Gumshoe, Mommy Style.

I absolutely HATED the movie A Christmas Story as a kid.

Maybe it was because my Grandparents always had it in the VHS player, all too eager to cue up EVERY time we came over, regardless of whether it was July or December.

Or, maybe it was because it is THE MOST DEPRESSING MOVIE EVER MADE.

However, there was one part that I always found fascinating: The Decoder Ring.

My Decoder Ring

I always wanted to be a detective as a little girl. In fact, there was a period of time where I insisted on being called “Carmen Sandiego”.

(I don’t remember exactly when that occurred, except that it immediately followed the time period where I answered to the name “Nancy Drew”.)

Ovaltine Decoder RingSo, the idea of a decoder ring always fascinated me.

And now., I find myself a grown woman – a Mommy, a wife, with an accounting degree (just as exciting as “Detective”, don’t you think?), but I still have a thrill run down my spine whenever I solve a mystery.

(You might have already noticed my penchant for mysteries from The Neighborhood Mystery, The Perfume Mystery, The Magically Appearing Water Mystery, The Blue Light Mystery, or The ALDOT Mystery.)

Luckily for me, there are many mysteries to be solved when a toddler is underfoot, so even though my life may appear unadventurous on the outside, I can still convince myself that there are mysteries to be solved! Crimes to bring justice to! Puzzles to figure out!

And, I have had TWO spine-chillingly thrilling solved mysteries in the past couple of days, so obviously, I am one happy detective.

Case Closed #1: The Case of the Unfounded Hate.

I am pretty convinced that toddlers rarely say anything that is completely random. Nearly everything that they come up with is based off of some sort of prior frame of reference that someone has taught them.

Due to this belief, I was quite worried (and a bit mystified) the other day when Ali told me in her cheeriest, most endearing voice that she hated me.

But then, this morning (two weeks after the original hatred incident), it all came together.

I went to get Ali out of bed this morning, and again in the most sweet, cheery voice, she said, “I hate you calling me, Mommy!!”

“What, baby?”

Clear as a bell, again, “I hate you calling me, Mommy!”

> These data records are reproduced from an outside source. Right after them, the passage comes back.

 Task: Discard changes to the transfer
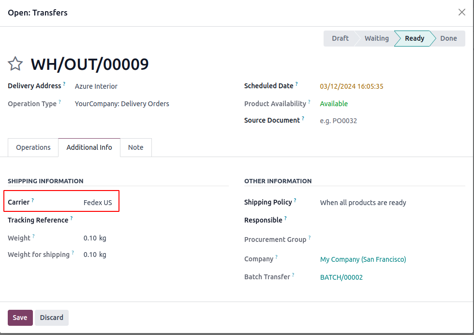point(52,318)
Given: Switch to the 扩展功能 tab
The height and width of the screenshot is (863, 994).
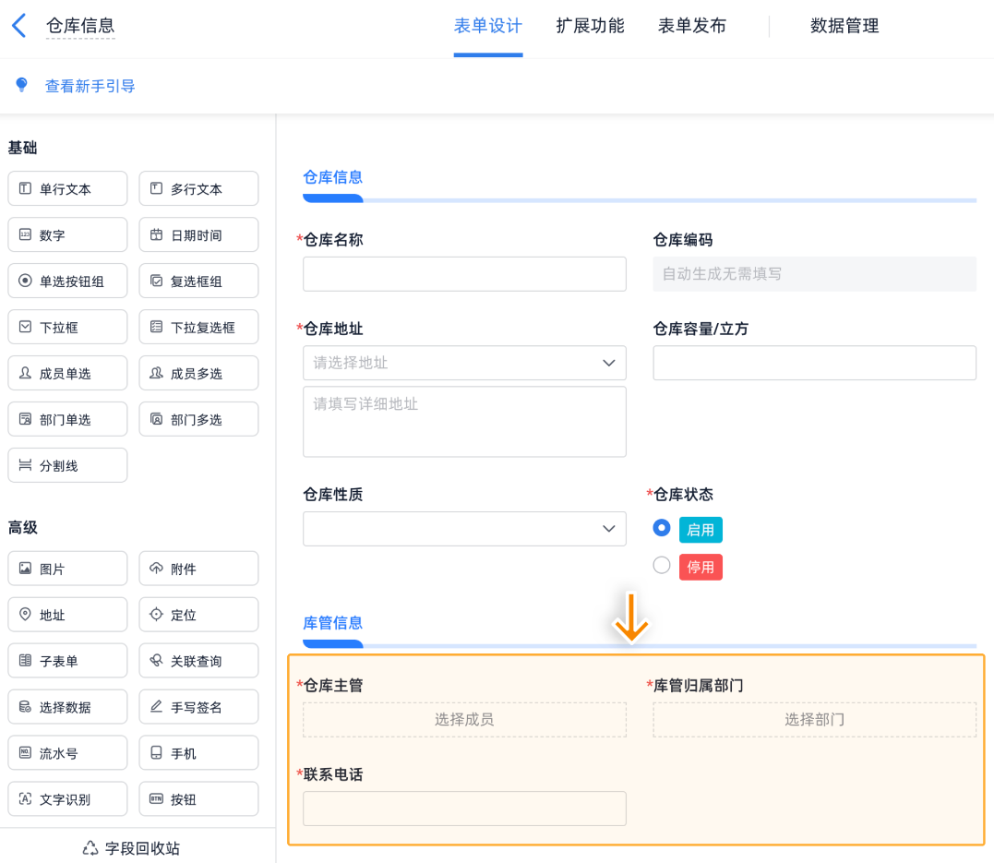Looking at the screenshot, I should point(590,26).
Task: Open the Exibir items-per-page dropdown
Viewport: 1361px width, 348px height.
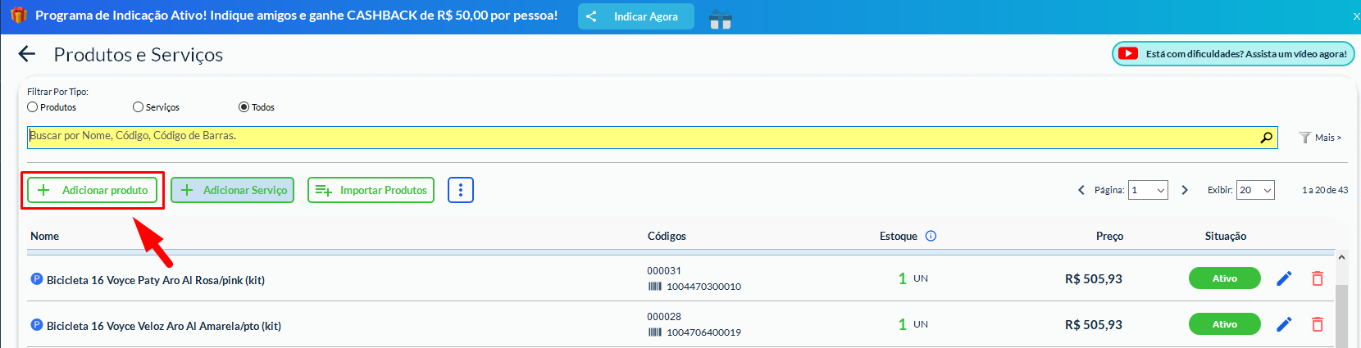Action: coord(1255,190)
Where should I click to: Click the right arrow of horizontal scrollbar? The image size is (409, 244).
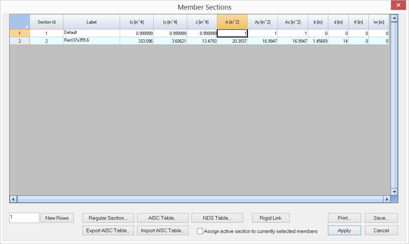point(387,200)
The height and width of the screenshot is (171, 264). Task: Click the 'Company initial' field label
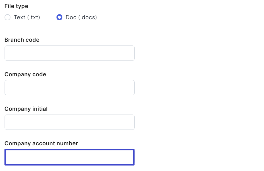[26, 109]
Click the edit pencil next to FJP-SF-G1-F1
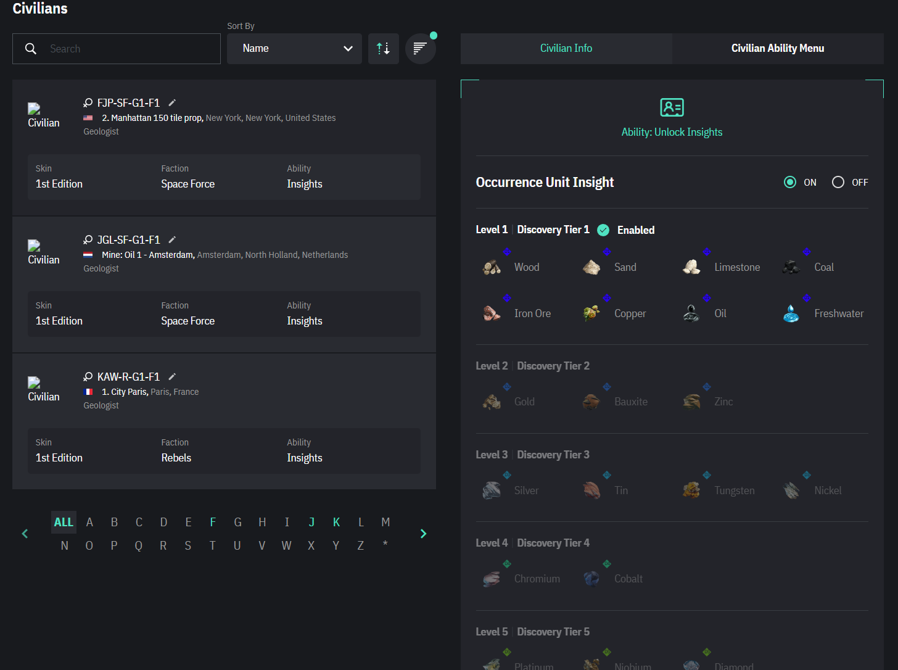 click(x=173, y=102)
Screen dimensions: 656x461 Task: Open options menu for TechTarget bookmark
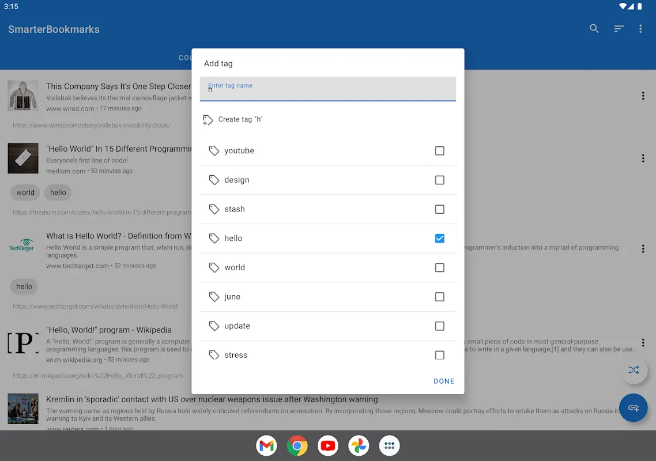pyautogui.click(x=643, y=249)
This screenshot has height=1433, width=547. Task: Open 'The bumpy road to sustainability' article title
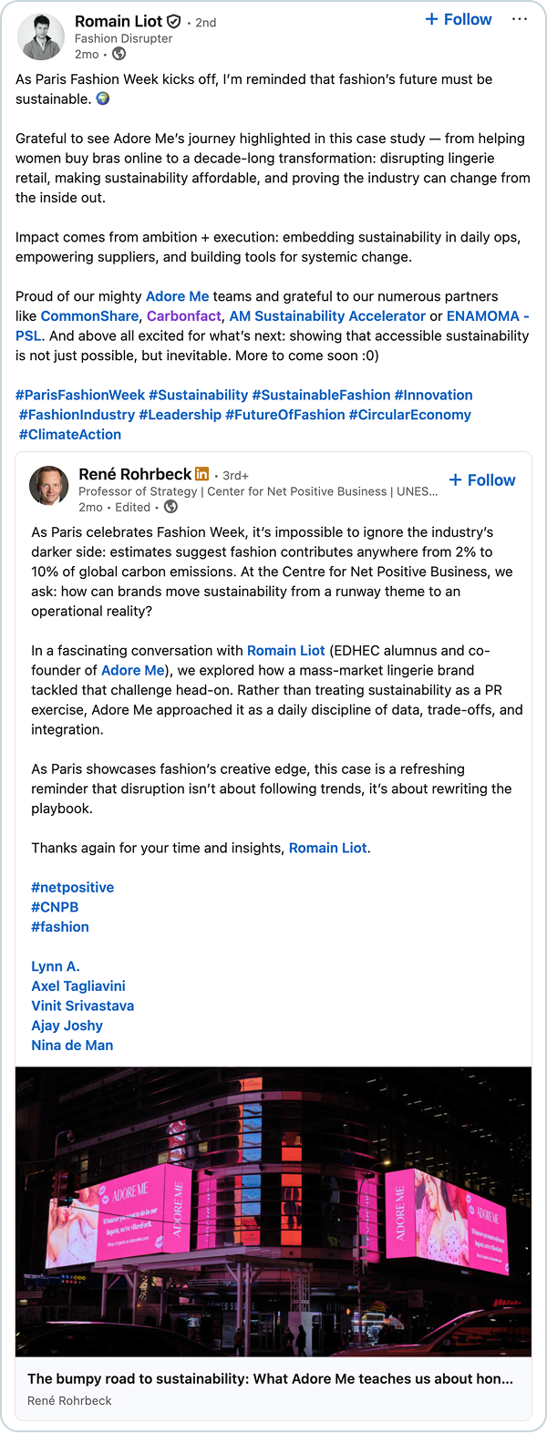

“We don’t say hate, honey.”

Look of utter confusion.

Besides her reaction, something just didn’t seem right – that sentence sounded very familiar.

And then it clicked – she was quoting me. Except that she was just mispronouncing a VERY important word.

Background: She likes staying in bed for a while after she wakes up (if I come too soon to get her, she asks me to go away and close the door). Eventually, she starts saying in a quiet voice, “I’m ready to get up now, Mommy.” I hear this cue on the monitor, and go get her. I often greet her by saying in a cheery, sing-song voice, “I heard you calling me, Ali!”

And that’s it.

Decoder RingLine up the decoder ring, and:

Ali-nese: Hate

English: Heard.

Wow. All that time, she was just telling me that she heard me.

Life makes so much more sense now.

(And, if you want to experience this for yourself, I recorded it tonight. Just ignore the mess in the background, and my annoying and incessant efforts at trying to get her to say the same thing over and over.)

Case Closed #2: The Case of Tessa and the Snot.

Remember Ali’s observation that Baby Tessa was older than her snot?

Well that one definitely pushed the limits of my Theory on the Unrandomability of Toddlers. So it kept nagging at me.

What was the connection between Ali’s snot and Baby Tessa?

And then, laying in bed way past the time I should have fallen asleep (which is when I come up with everything of any importance), it hit me: The day that Tessa was born, Ali was getting over a cold. She had been telling everyone at the hospital that she “was a little snotty”, and I didn’t allow her to get close to Baby Tessa because of that.

(At which point, she asked me, “Because Baby Tessa will get me sick?”

“No baby, quite the opposite.”)

Anyway, she was remembering that she had been “A little snotty” the day Tessa was born, and so she associated the two together.

And THAT’S how Tessa got to be older than Ali’s snot.

Now that I’ve solved these mysteries, it’s time to go throw back my strawberry blond hair, kick back and celebrate with my best friends Bess and George and my boyfriend Ned.

And if they’re lucky, we might invite The Hardy Boys over.